Imagine being able to load articles about the topic you are researching into your queries to find where someone said something roughly similar to what you’re looking for. Queries like “that one recipe with eggs that you fold over with ham in it”. That’s the kind of thing that’s possible with AI/ML (and tools like vector databases) but difficult to impossible with traditional search engines.

How to use AI for reals

Fortunately and unfortunately, we’re in the Cambrian Explosion days of this industry. Key advances happen constantly. Exact models and tooling changes almost as often. This is both a very good thing and a very bad thing.

If you want to get started today, here’s a few models that you can play with right now:

  • Llama 2 - A generic foundation model with instruction and chat tuned variants. It’s a good starting point for a lot of research and nearly everything else uses the same formats that Llama 2 does.
  • Whisper - A speech to text model that transcribes audio files into text better than most professional dictation software. I, the author of this article, wrote most of this article using Whisper.
  • OpenHermes-2.5 Mistral 7B 16k - An instruction-tuned model that can operate on up to 16 thousand tokens (about 40 printed pages of text, 12,000 words) at once. It’s a good starting point for summarization and other tasks that require a lot of context. I personally use it for my personal AI chatbot named Mimi.
  • Stable Diffusion XL - A text-to-image model that lets you create high quality images from simple text descriptions. It’s a good starting point for tasks that require image generation, such as when you want to add images to your blog posts but don’t have an artist like Annie to draw you what you want.

For a practical example, imagine that you have a set of conference talks that you’ve given over the years. You want to take those talk videos, extract the audio, and transform them into written text because some people learn better from text than video. The overall workflow would look something like this:

  • Use ffmpeg to extract the audio track from the video files
  • Use Whisper to convert the audio files into subtitle files
  • Break the subtitle file into sequences based on significant pauses between topics (humans do this subconsciously, take advantage of it and you can make things seem heckin’ magic)
  • Use a large language model to summarize the segments and create a title for each segment
  • Paste the rest of the text into a markdown document between the segment titles
  • Manually review the documents and make any necessary changes with technical terms that the model didn’t know about or things the model got wrong because English is a minefield of homophones that even trained experts have trouble with (ask me how I know)
  • Publish the documents on your blog

Then bam, you don’t just have a portfolio piece, you have the recipe for winning downtime from visitors of orange websites clicking on your link so much. You can also use this to create transcripts for your videos so that people who can’t hear can still enjoy your content.
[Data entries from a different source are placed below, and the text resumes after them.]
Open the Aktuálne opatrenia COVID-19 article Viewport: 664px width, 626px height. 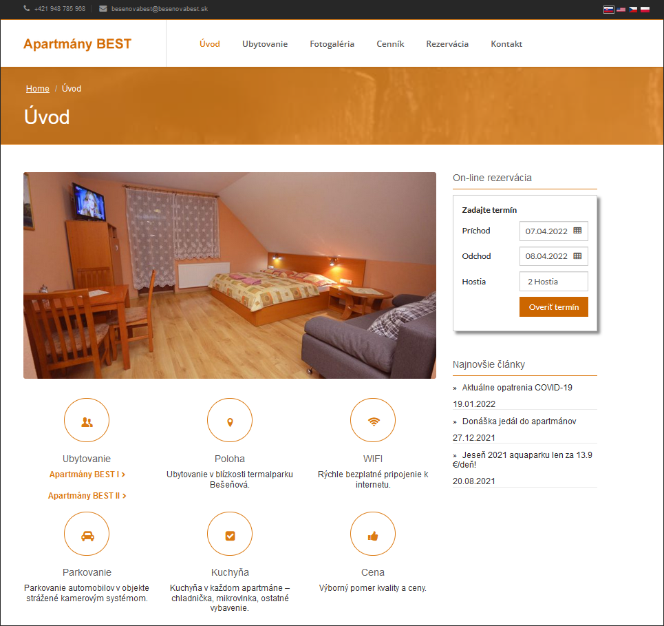point(517,388)
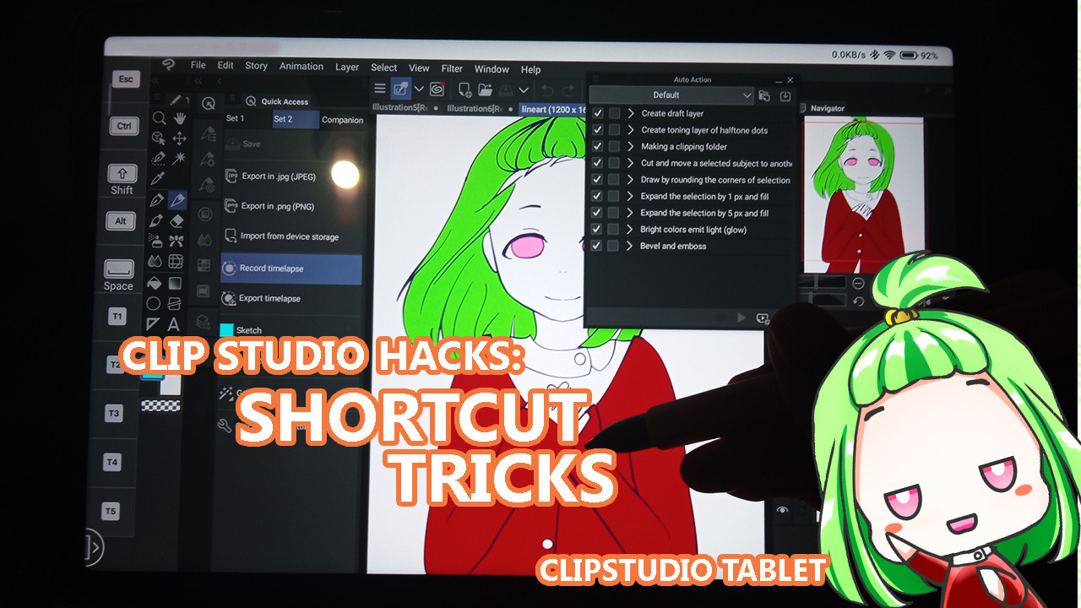Uncheck the Bevel and emboss action
The height and width of the screenshot is (608, 1081).
point(596,246)
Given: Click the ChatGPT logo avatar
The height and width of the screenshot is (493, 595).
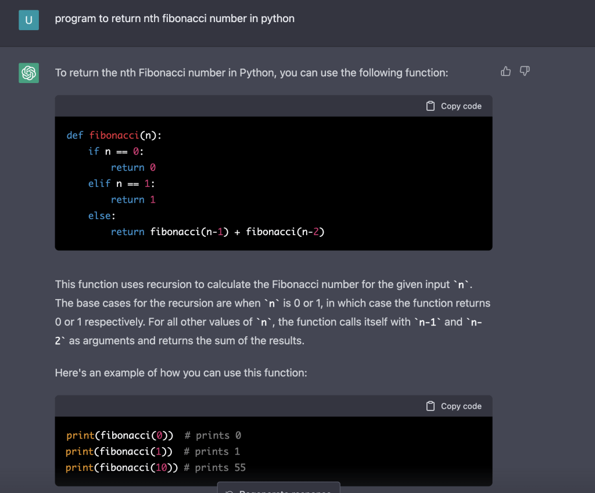Looking at the screenshot, I should point(29,73).
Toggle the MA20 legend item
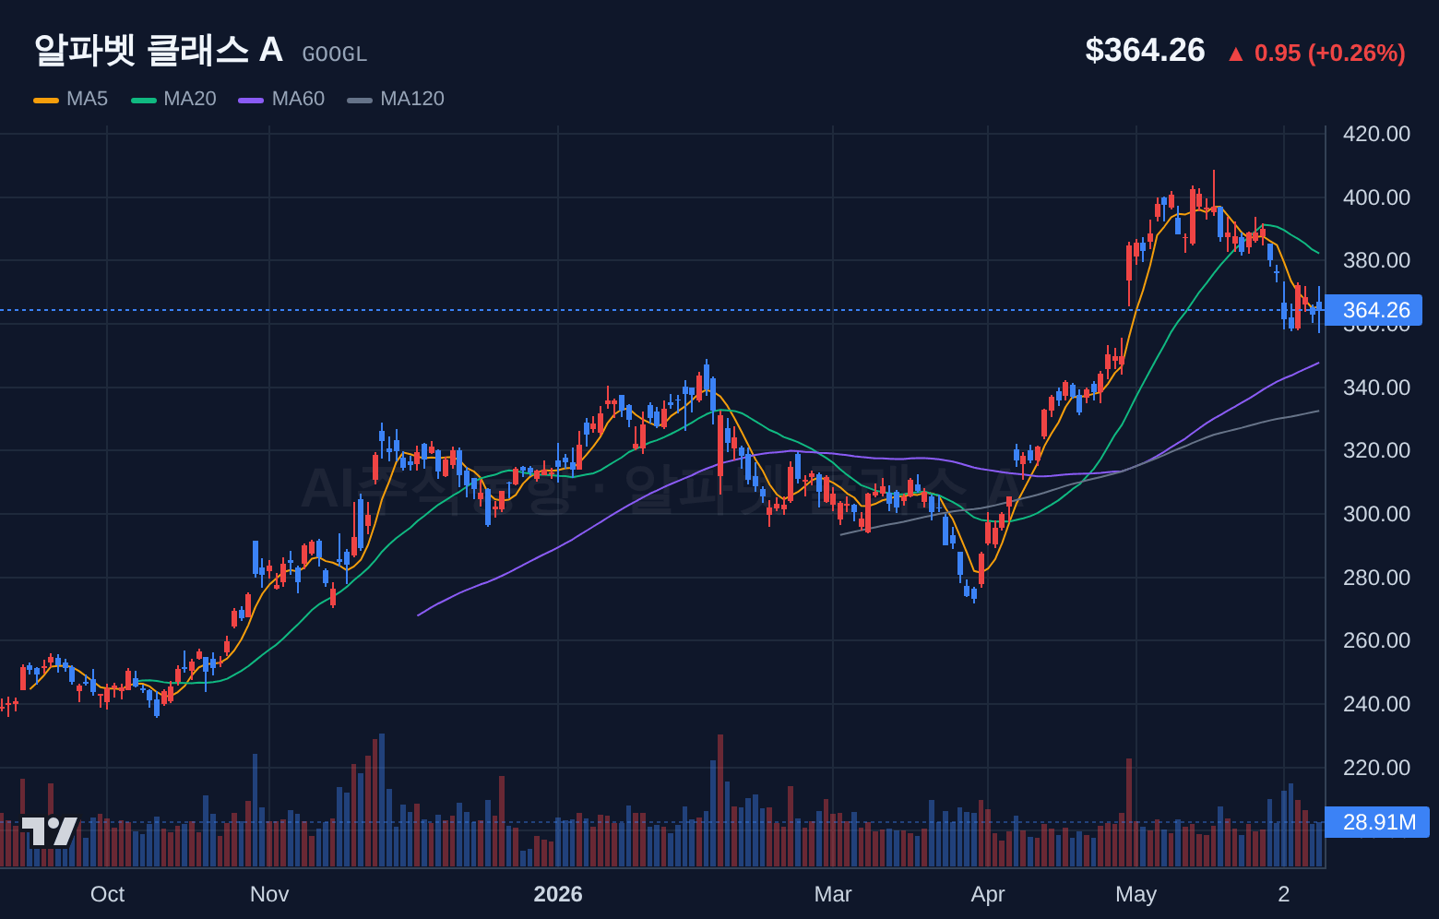This screenshot has width=1439, height=919. [173, 99]
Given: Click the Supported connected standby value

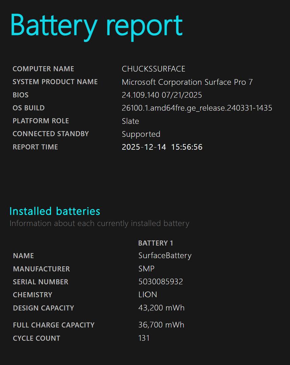Looking at the screenshot, I should coord(141,134).
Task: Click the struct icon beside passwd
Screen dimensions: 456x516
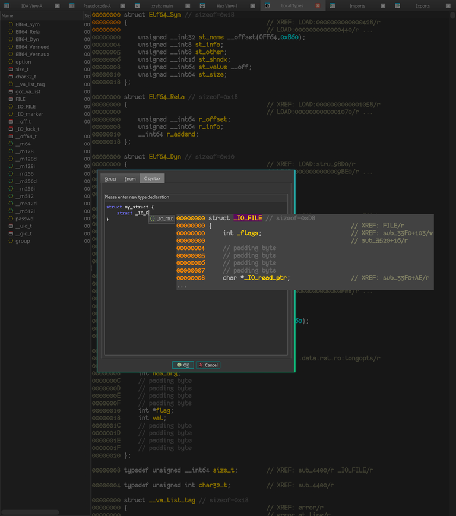Action: coord(11,219)
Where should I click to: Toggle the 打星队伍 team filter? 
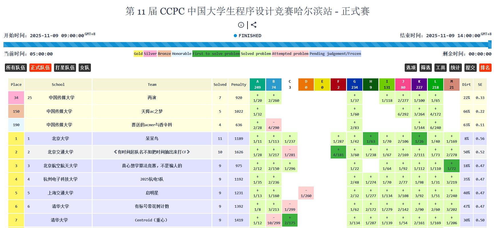(x=65, y=68)
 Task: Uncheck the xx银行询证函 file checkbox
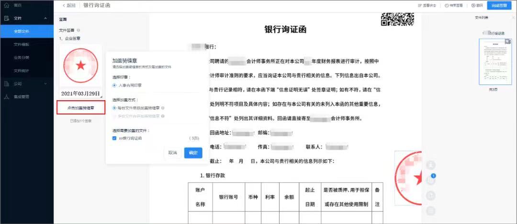tap(114, 138)
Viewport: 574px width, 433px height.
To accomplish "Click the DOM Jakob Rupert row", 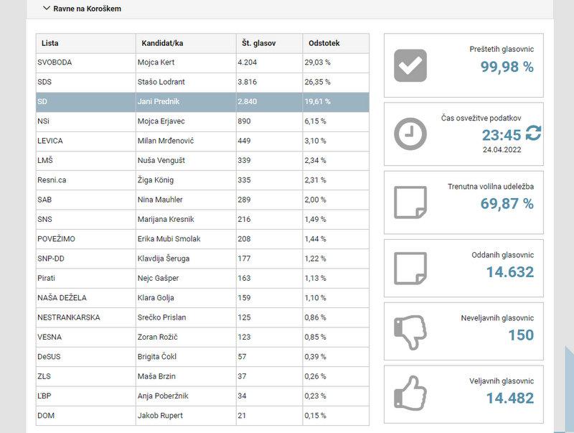I will click(202, 415).
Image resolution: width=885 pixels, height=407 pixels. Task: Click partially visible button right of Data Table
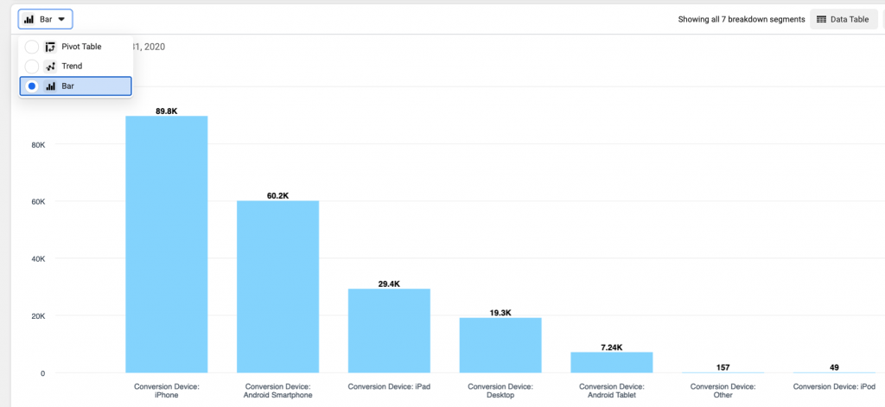884,19
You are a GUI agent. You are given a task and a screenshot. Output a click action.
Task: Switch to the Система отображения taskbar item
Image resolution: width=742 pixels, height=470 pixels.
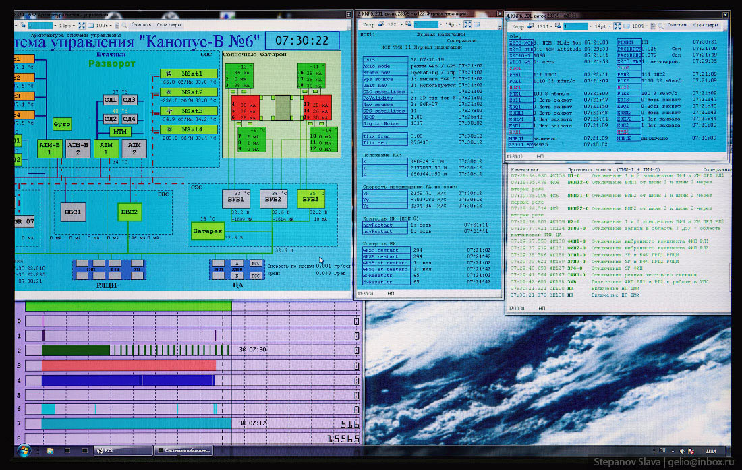pyautogui.click(x=184, y=450)
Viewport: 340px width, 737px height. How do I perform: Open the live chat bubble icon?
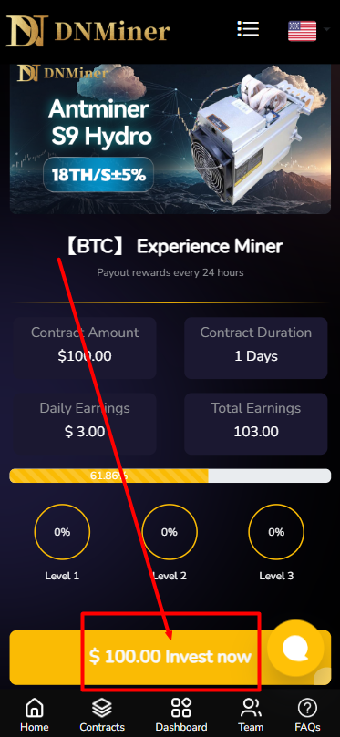(295, 648)
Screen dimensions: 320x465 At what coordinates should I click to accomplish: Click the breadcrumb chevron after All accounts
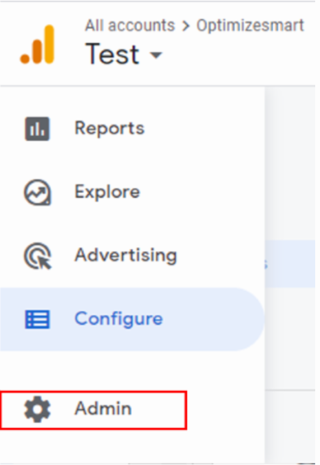coord(186,26)
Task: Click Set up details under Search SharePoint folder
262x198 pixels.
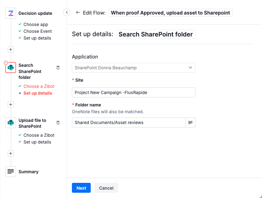Action: click(38, 93)
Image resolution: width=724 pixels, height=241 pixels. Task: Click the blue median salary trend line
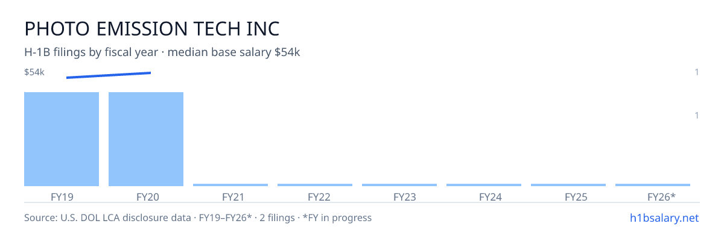(x=109, y=75)
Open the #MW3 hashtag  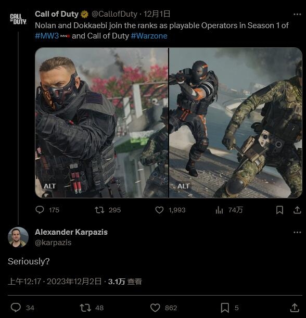click(x=47, y=36)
The true advantage of these is not using them as individual parts on themselves, but as a cohesive whole in a chain. This is where the real power of AI/ML comes from. It’s not the individual models, but the ability to chain them together to do something useful. This is where the true opportunities for innovation lie.

Conclusion

So that’s what these “GPUs” are really: they’re AI/ML accelerator cards. The A100 cards incapable of processing graphics or encoding video, but they’re really, really good at AI/ML workloads. They allow you to do way more tasks per watt than any CPU ever could.

I hope you enjoyed this tale of woe as I spilled out the horrible truths about marketing being awful forever and gave you ideas for how to actually use these graphics-free Graphics Processing Units to do useful things. But sadly, not for processing graphics unless you wait for the Lovelace L40S cards early in 2024.